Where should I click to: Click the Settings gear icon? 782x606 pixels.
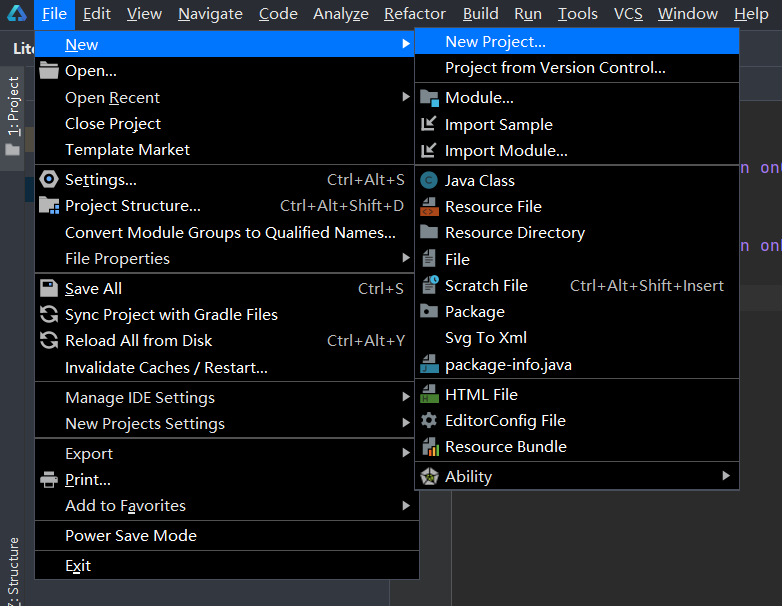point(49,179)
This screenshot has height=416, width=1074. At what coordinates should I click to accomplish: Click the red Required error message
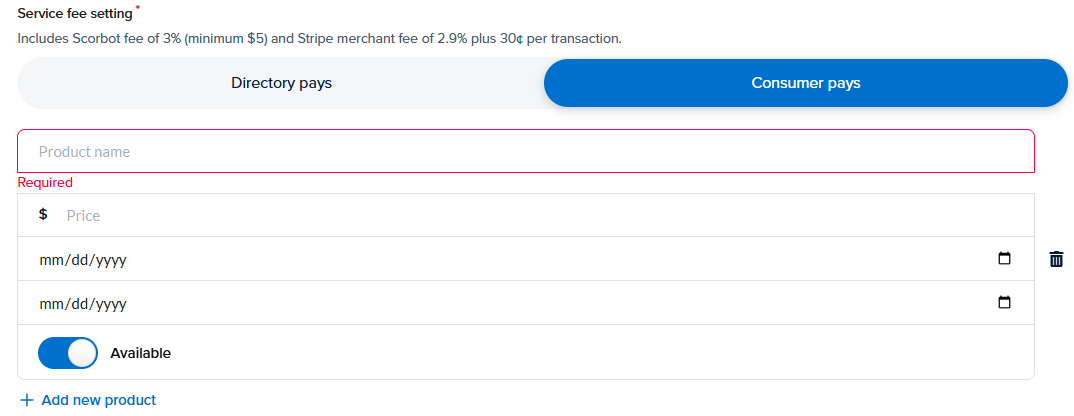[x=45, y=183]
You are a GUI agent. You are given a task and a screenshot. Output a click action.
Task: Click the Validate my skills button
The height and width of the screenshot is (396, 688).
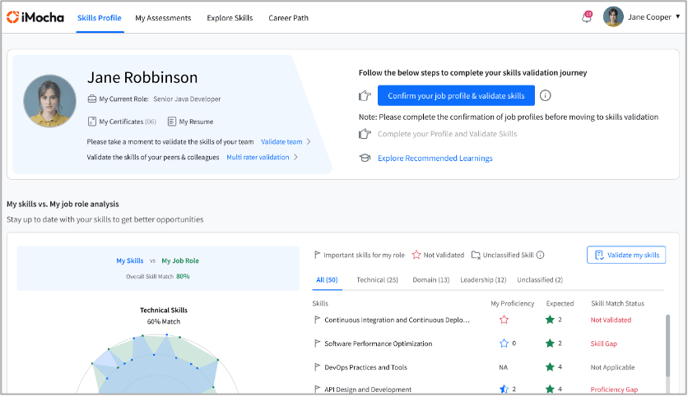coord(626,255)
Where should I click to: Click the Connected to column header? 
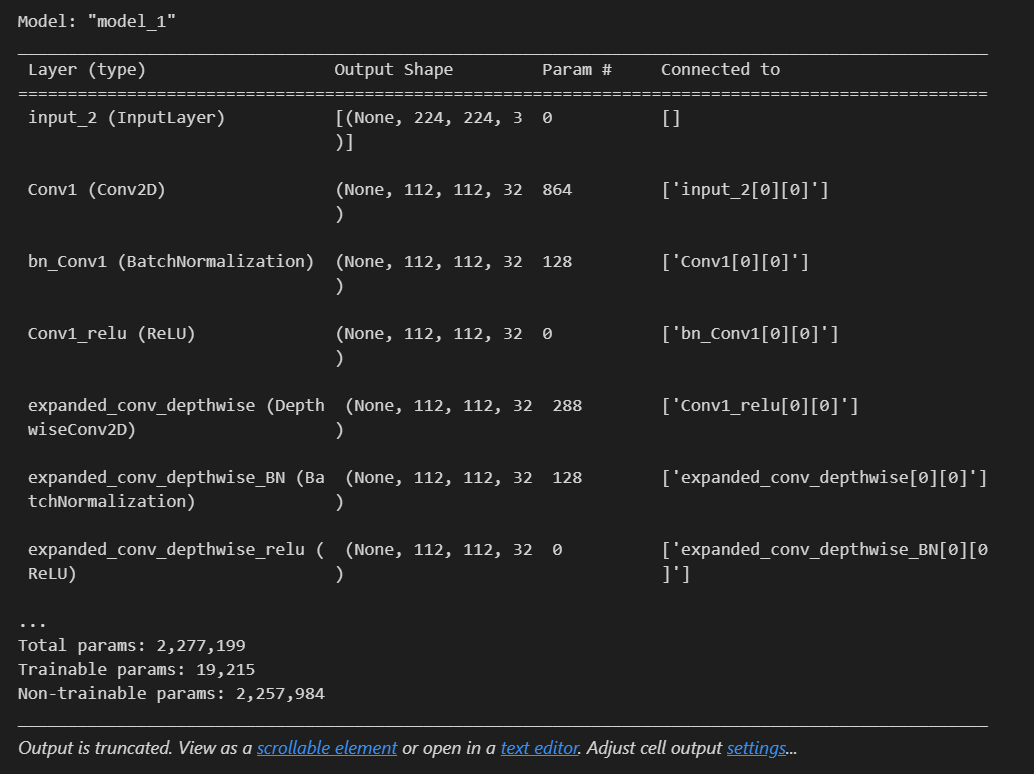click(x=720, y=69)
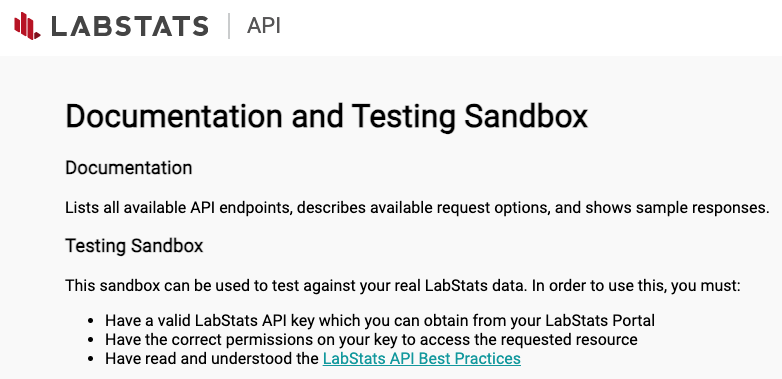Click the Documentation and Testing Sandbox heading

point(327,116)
________________________________________
__What you will do__
The final stretch of the data, from the line with "Where should I click to: Click the Connected" through its last line, is to be retyped exactly; pictures are not part of the copy.

__Result for this task__
Where should I click to: Click the Connected to column header? 
click(x=720, y=69)
Click the Documentation and Testing Sandbox heading

point(327,116)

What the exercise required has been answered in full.